→ YOUR TASK:
Reproduce the listing below, swapping every occurrence of "address bar" for "URL bar" and leaving everything else the same.

→ SOURCE MATERIAL:
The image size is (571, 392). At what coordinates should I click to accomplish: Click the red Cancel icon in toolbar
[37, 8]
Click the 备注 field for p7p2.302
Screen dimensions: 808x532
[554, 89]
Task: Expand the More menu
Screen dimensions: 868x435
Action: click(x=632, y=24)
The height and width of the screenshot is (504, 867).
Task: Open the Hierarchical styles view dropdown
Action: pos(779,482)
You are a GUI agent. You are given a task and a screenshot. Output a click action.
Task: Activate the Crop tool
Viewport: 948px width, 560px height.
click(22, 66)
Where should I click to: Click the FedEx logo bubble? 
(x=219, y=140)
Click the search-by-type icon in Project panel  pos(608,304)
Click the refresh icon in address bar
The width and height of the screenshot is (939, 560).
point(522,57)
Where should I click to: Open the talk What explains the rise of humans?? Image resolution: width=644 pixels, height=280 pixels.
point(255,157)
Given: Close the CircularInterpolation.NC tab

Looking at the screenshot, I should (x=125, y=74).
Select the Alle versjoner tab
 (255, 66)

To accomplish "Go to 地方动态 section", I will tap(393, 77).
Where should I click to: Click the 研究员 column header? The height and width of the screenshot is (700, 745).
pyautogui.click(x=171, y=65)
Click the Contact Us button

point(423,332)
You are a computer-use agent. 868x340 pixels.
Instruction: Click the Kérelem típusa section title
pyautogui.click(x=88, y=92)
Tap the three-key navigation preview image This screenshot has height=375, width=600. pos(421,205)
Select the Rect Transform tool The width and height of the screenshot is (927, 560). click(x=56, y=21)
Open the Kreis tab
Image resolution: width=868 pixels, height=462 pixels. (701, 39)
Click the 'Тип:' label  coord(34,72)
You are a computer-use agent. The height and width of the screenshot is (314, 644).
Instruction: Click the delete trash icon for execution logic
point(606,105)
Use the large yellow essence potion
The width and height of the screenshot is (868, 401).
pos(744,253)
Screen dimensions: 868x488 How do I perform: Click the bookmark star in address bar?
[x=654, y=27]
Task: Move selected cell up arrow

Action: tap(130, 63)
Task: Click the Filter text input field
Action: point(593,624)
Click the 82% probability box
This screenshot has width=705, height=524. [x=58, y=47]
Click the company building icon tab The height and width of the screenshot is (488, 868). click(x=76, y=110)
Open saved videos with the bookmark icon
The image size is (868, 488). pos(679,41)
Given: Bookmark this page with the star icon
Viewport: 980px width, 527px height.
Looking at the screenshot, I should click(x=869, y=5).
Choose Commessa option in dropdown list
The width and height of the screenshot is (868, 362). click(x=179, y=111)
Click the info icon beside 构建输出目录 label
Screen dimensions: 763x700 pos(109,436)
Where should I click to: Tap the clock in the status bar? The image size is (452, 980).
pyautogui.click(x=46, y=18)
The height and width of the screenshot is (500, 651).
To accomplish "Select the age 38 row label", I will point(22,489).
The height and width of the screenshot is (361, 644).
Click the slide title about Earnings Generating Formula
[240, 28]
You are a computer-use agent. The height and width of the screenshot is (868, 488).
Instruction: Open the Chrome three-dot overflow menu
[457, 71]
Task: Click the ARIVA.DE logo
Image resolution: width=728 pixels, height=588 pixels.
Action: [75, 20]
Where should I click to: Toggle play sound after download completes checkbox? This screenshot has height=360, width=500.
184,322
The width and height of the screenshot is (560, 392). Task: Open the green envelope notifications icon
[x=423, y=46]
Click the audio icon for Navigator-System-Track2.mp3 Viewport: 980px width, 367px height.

→ OUTPUT BELOW:
The image size is (571, 392). At what coordinates should I click to accomplish: Click the red Cancel icon in toolbar
[37, 8]
Click the 备注 field for p7p2.302
Screen dimensions: 808x532
[554, 89]
Task: Expand the More menu
Screen dimensions: 868x435
Action: click(x=632, y=24)
The height and width of the screenshot is (504, 867).
Task: Open the Hierarchical styles view dropdown
Action: pos(779,482)
You are a GUI agent. You are given a task and a screenshot. Output a click action.
Task: Activate the Crop tool
Viewport: 948px width, 560px height.
click(22, 66)
Where should I click to: Click the FedEx logo bubble? 
(x=219, y=140)
Click the search-by-type icon in Project panel  pos(608,304)
Click the refresh icon in URL bar
The width and height of the screenshot is (939, 560).
point(522,57)
Where should I click to: Open the talk What explains the rise of humans?? Image resolution: width=644 pixels, height=280 pixels.
point(255,157)
Given: Close the CircularInterpolation.NC tab

Looking at the screenshot, I should (x=125, y=74).
Select the Alle versjoner tab
 (255, 66)

To accomplish "Go to 地方动态 section", I will tap(393, 77).
Where should I click to: Click the 研究员 column header? The height and width of the screenshot is (700, 745).
pyautogui.click(x=171, y=65)
Click the Contact Us button

point(423,332)
You are a computer-use agent. 868x340 pixels.
Instruction: Click the Kérelem típusa section title
pyautogui.click(x=88, y=92)
Tap the three-key navigation preview image This screenshot has height=375, width=600. pos(421,205)
Select the Rect Transform tool The width and height of the screenshot is (927, 560). click(x=56, y=21)
Open the Kreis tab
Image resolution: width=868 pixels, height=462 pixels. (701, 39)
Click the 'Тип:' label  coord(34,72)
You are a computer-use agent. The height and width of the screenshot is (314, 644).
Instruction: Click the delete trash icon for execution logic
point(606,105)
Use the large yellow essence potion
The width and height of the screenshot is (868, 401).
pos(744,253)
Screen dimensions: 868x488 How do I perform: Click the bookmark star in URL bar?
[x=654, y=27]
Task: Move selected cell up arrow

Action: tap(130, 63)
Task: Click the Filter text input field
Action: point(593,624)
Click the 82% probability box
This screenshot has width=705, height=524. [x=58, y=47]
Click the company building icon tab The height and width of the screenshot is (488, 868). click(x=76, y=110)
Open saved videos with the bookmark icon
The image size is (868, 488). pos(679,41)
Given: Bookmark this page with the star icon
Viewport: 980px width, 527px height.
Looking at the screenshot, I should click(x=869, y=5).
Choose Commessa option in dropdown list
The width and height of the screenshot is (868, 362). click(x=179, y=111)
Click the info icon beside 构建输出目录 label
Screen dimensions: 763x700 pos(109,436)
Where should I click to: Tap the clock in the status bar? The image size is (452, 980).
pyautogui.click(x=46, y=18)
The height and width of the screenshot is (500, 651).
To accomplish "Select the age 38 row label", I will point(22,489).
The height and width of the screenshot is (361, 644).
Click the slide title about Earnings Generating Formula
[240, 28]
You are a computer-use agent. The height and width of the screenshot is (868, 488).
Instruction: Open the Chrome three-dot overflow menu
[457, 71]
Task: Click the ARIVA.DE logo
Image resolution: width=728 pixels, height=588 pixels.
Action: [75, 20]
Where should I click to: Toggle play sound after download completes checkbox? This screenshot has height=360, width=500.
184,322
The width and height of the screenshot is (560, 392). Task: Open the green envelope notifications icon
[x=423, y=46]
Click the audio icon for Navigator-System-Track2.mp3 Viewport: 980px width, 367px height.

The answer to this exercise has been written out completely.